- Written by: Timothy Findley William Whitehead
- Directed by: Terence Macartney-Filgate
- Music by: Rick Wilkins
- Country of origin: Canada
- Original language: English

Production
- Producer: Terence Macartney-Filgate
- Cinematography: Charles Stewart
- Editor: Thomas Berner
- Running time: 180 minutes
- Production company: Canadian Broadcasting Corporation

Original release
- Network: CBC Television
- Release: November 11, 1979

= Dieppe 1942 =

Dieppe 1942 is a Canadian television documentary film, directed by Terence Macartney-Filgate and broadcast on CBC Television in 1979. An examination of Canada's role in the Dieppe Raid of World War II, the film was written by Timothy Findley and William Whitehead.

The three-hour film was broadcast in two 90-minute parts on November 11 and 12, 1979.
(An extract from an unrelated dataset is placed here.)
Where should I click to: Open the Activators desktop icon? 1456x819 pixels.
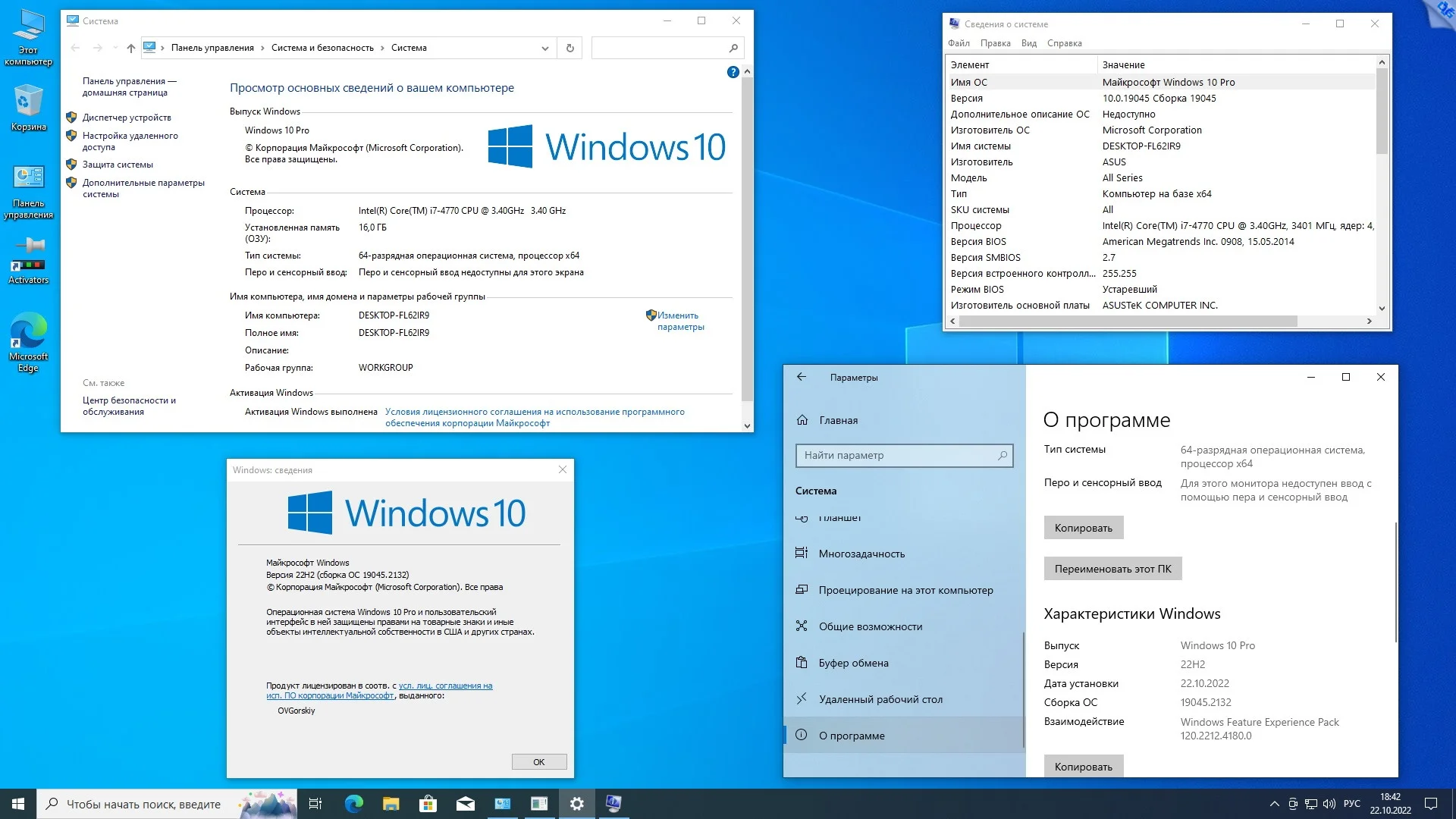[x=28, y=259]
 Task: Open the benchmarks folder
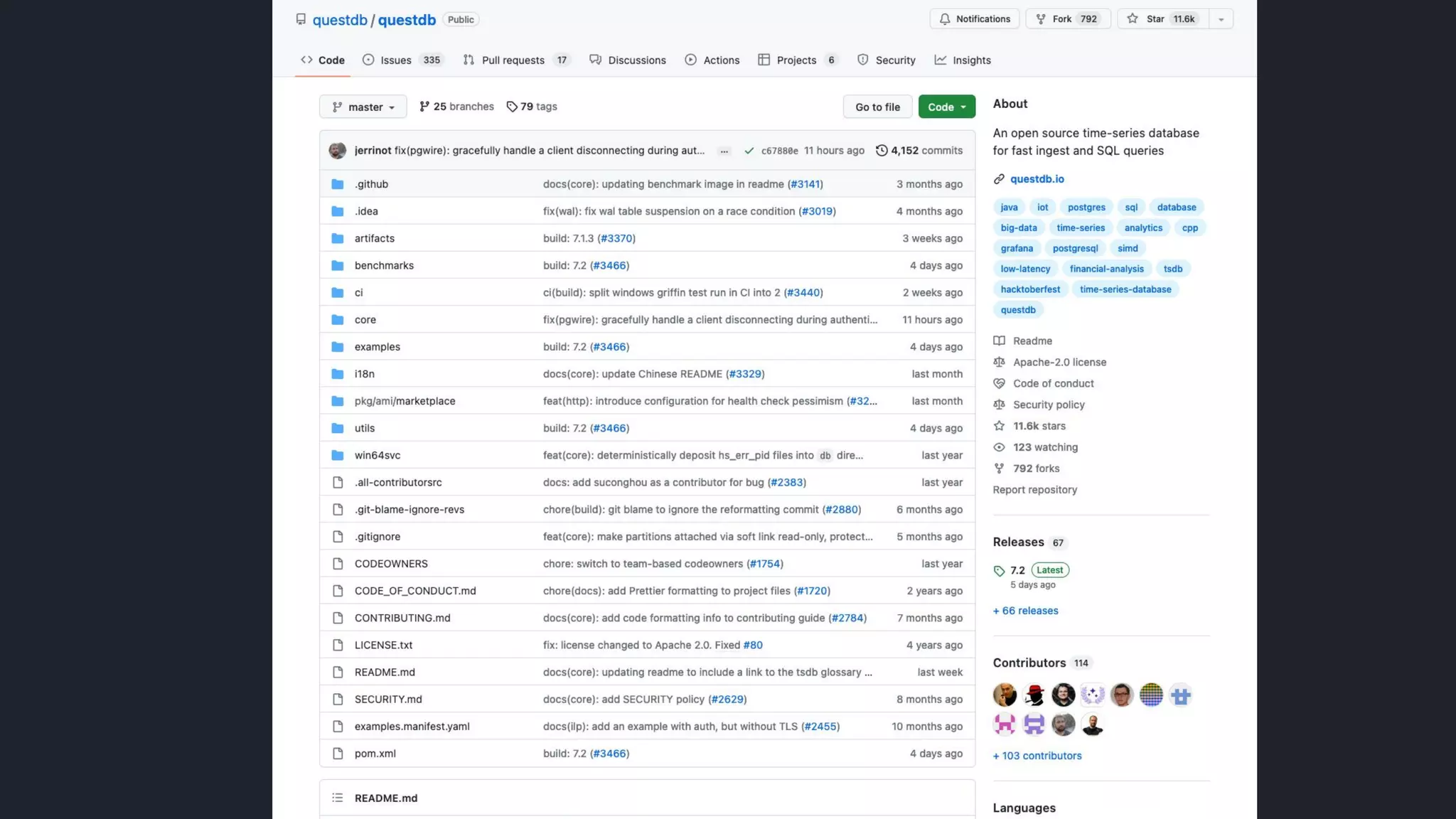[384, 265]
The film received seven Genie Award nominations at the 1st Genie Awards in 1980, for Outstanding Documentary - 30 Minutes and Over, Direction in a Non-Feature Documentary (Macartney-Filgate), Non-Dramatic Script (Findley, Whitehead), Cinematography in a Non-Feature Documentary (Charles Stewart), Sound in a Non-Feature (Alex Taylor, Michael Lax and Austin Grimaldi), Editing in a Non-Feature (Thomas Berner) and Musical Score in a Non-Feature (Rick Wilkins). It did not win any of the awards.